This all looks good - it certainly seems that you have done your
research. ;) The only thing I'd do differently is that if you have
only one partition on the drives, I wouldn't even put a partition on it.

> The dd command is:
> 
> chingl@tsunami:/data/test/t2> dd if=/dev/zero of=bigfile20GB bs=1073741824 count=20

I'd significantly reduce the size of that buffer - too large a
buffer can slow down IO due to the memory it consumes and TLB misses
it causes. I'd typically use something like:

$ dd if=/dev/zero of=bigfile bs=1024k count=20k

Which does 20,000 writes of 1MB each and ensures the dd process
doesn't consume over a GB of RAM.

> Single instance of 20 GB dd repeats were 214, 221, 123 MB/s with
> allocsize=1g, compared to 94, 126 MB/s without.

This seems rather low for a buffered write on hardware that can
clearly go faster. SLED11 is based on 2.6.27, right? I suspect that
many of the buffered writeback issues that have been fixed since
2.6.30 are present in the SLED11 kernel, and if that is the case I
can see why the allocsize mount option makes such a big
difference.

Data shown:
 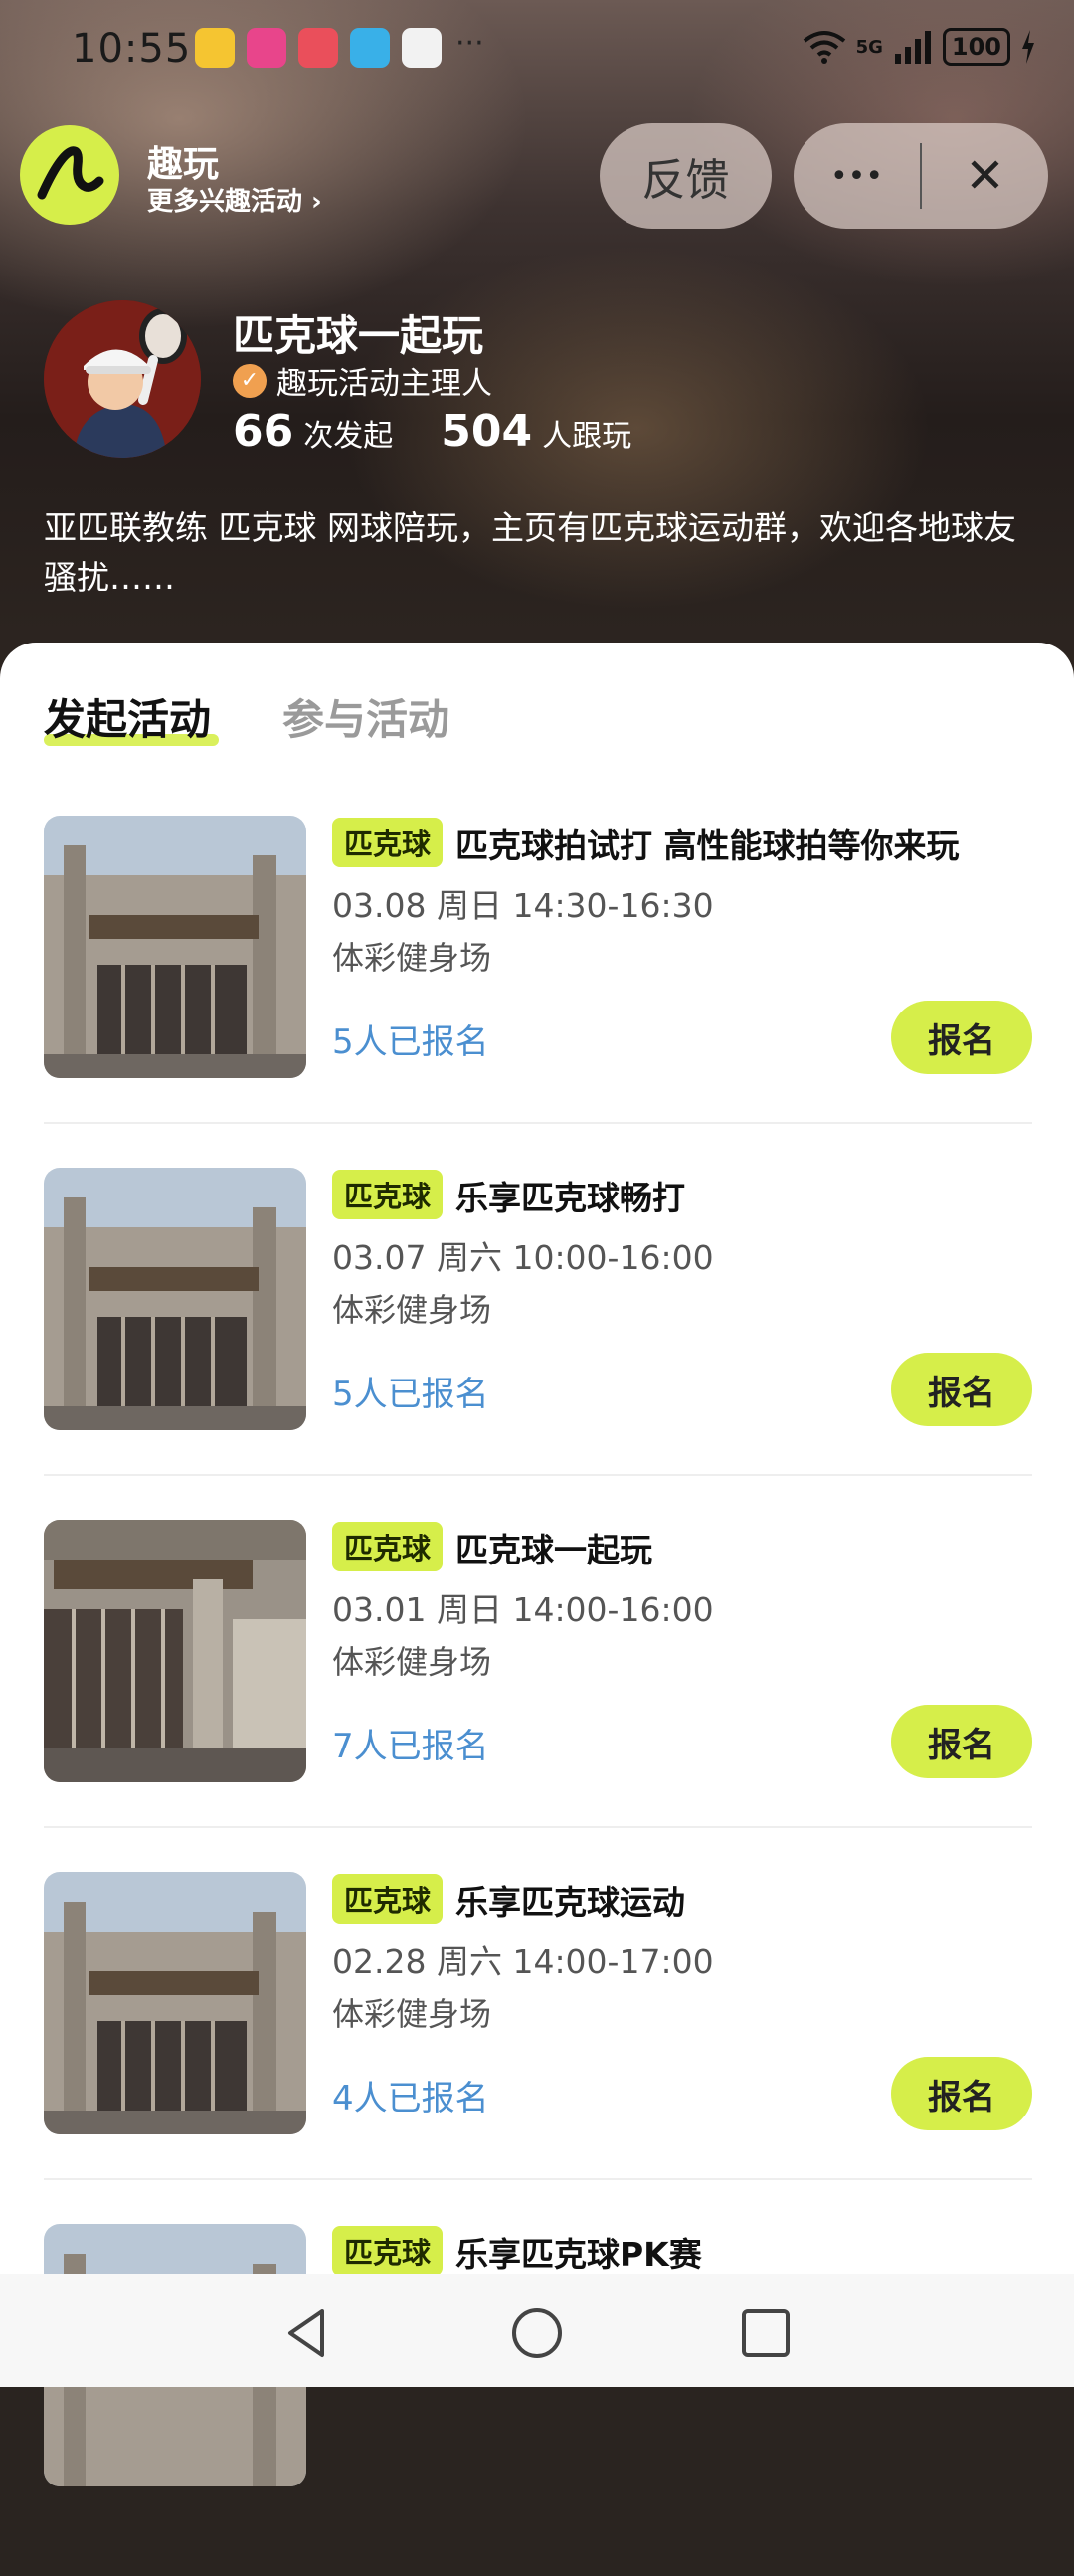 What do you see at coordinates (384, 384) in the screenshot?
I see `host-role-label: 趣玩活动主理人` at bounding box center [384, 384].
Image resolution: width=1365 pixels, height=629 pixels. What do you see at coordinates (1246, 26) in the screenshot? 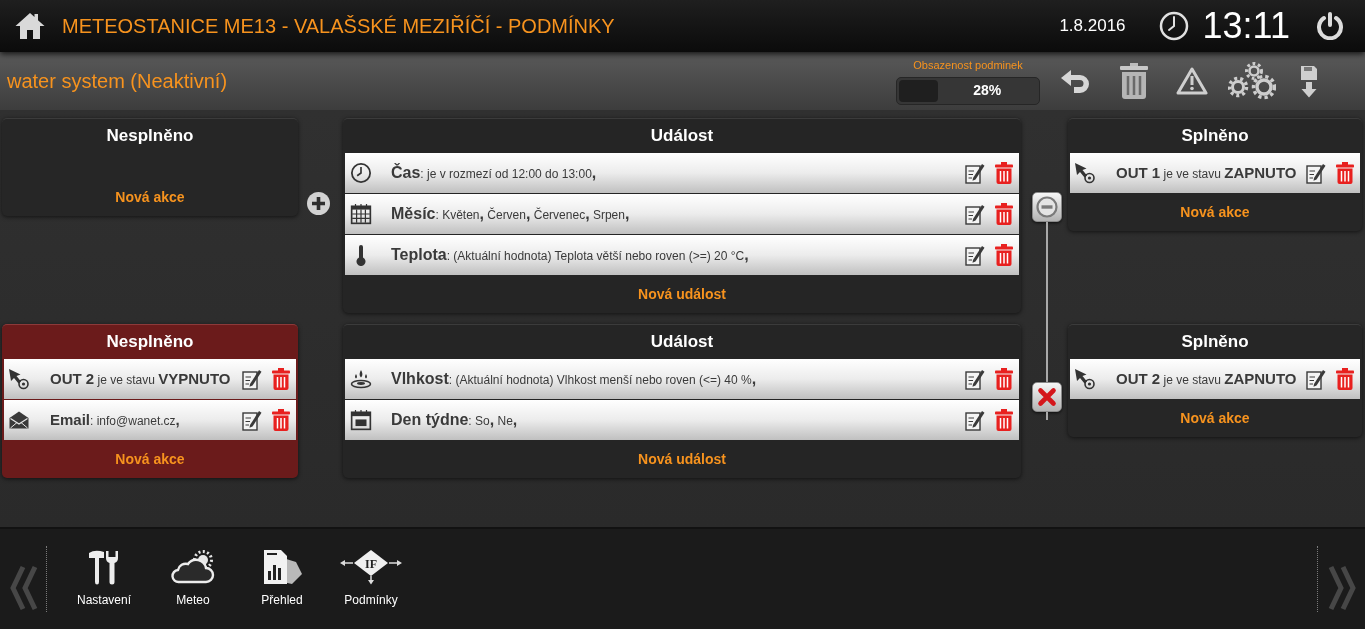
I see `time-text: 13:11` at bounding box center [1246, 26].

Assignment: Pick up the reply about dd buffer sizes and write speeds right after its last sentence and carry it on.

Expected answer:
It might be worth checking how well direct IO writes run to take
buffered writeback issues out ofthe equation. In that case, I'd use
stripe width multiple sized buffers like:

$ dd if=/dev/zero of=bigfile bs=3072k count=7k oflag=direct

I'd suggest that you might need to look at increasing the maximum IO
size for the block device (/sys/block/sdb/queue/max_sectors_kb),
maybe the request queue depth as well to get larger IOs to be pushed
to the raid controller. if you can, at least get it to the stripe
width of 1536k....

Cheers,

Dave.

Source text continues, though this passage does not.